— BEGIN STORED RECORDS —
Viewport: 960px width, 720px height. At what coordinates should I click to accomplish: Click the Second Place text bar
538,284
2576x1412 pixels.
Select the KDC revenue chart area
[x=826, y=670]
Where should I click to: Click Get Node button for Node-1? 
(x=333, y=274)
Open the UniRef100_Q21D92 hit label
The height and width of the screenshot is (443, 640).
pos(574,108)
— END STORED RECORDS —
TASK DIRECTIONS: Please express the entries above as a Markdown table with two columns, Row and Line, numbering each line and leaving out any blank lines.

WRITTEN RESPONSE:
| Row | Line |
|---|---|
| 1 | Viewport: 960px width, 720px height. At what coordinates should I click to accomplish: Click the Second Place text bar |
| 2 | 538,284 |
| 3 | 2576x1412 pixels. |
| 4 | Select the KDC revenue chart area |
| 5 | [x=826, y=670] |
| 6 | Where should I click to: Click Get Node button for Node-1?  |
| 7 | (x=333, y=274) |
| 8 | Open the UniRef100_Q21D92 hit label |
| 9 | The height and width of the screenshot is (443, 640). |
| 10 | pos(574,108) |